Sequarin Pough, 9, joined in a sack race while Johnae Sanders, 5, watched.
Bessie Sapp, certified nursing assistant lead with the Bamberg County Disabilities and Special Needs Board, brought a diverse group of clients of all ages and backgrounds to the MLK Day of Service.
“We come out to different organizations’ events. We get to know people. The clients get a chance to socialize with other people," Sapp said. "They get a lot of literature they can read. If they cannot read it, we will read it to them.”
“Yesterday an announcement about Martin Luther King Jr. Day was on television.
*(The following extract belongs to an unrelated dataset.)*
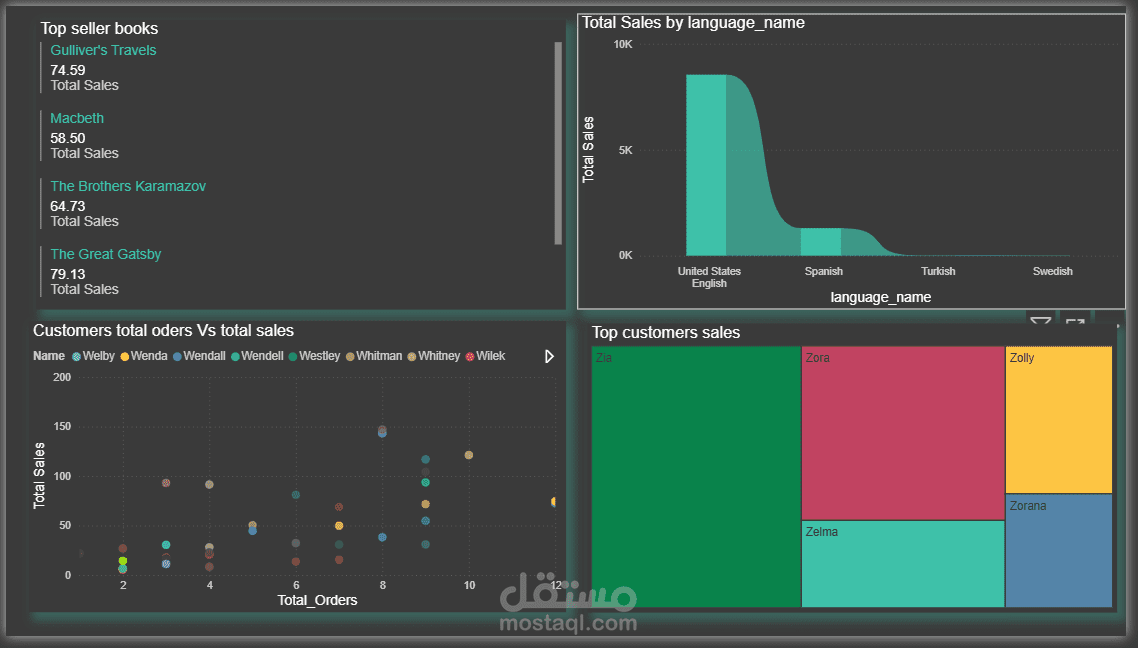The width and height of the screenshot is (1138, 648).
Task: Select the green Zia treemap tile
Action: point(696,476)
One of my (special needs) clients said, ‘I have a dream … MLK!’” she noted.
Antigone Solomon, chairperson of the event and member of the Nu Tau Omega chapter, said, “I wanted to do something special for Martin Luther King’s birthday and give back to the community.”
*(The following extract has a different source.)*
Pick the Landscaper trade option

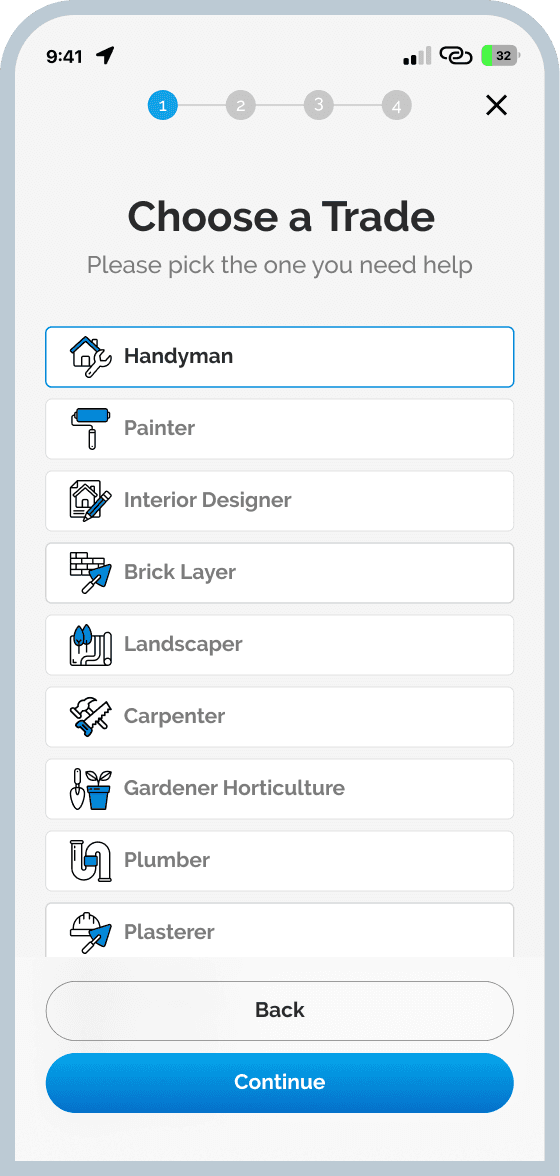click(280, 645)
Chantel Chandler, president of the Eta Nu chapter at Voorhees College, said, “I think this is very important because people do have to take the holiday seriously. I think we need to recognize what he (King) has done for our community and for all communities and for everyone to help us maintain unity.”
“I am here just to be a role model to the youth," said Dr. Melissa Peeples, assistant principal of St. Matthews K-8 school and Nu Tau Omega president. "I want to let them know that there is nothing impossible … . There are ways you can give back to your community -- to do a cleanup, for example.”
“The high school students (enrolled in Achievement Self-Awareness Communication Engagement Networking and Developmental Skills) are participating in this day of service and are earning service hours for this event,” Peeples added. She said ASCEND is designed to motivate, encourage and assist high school students in reaching their maximum potential.
The MLK Day of Service is a part of United We Serve, President Barack Obama's national call to service initiative.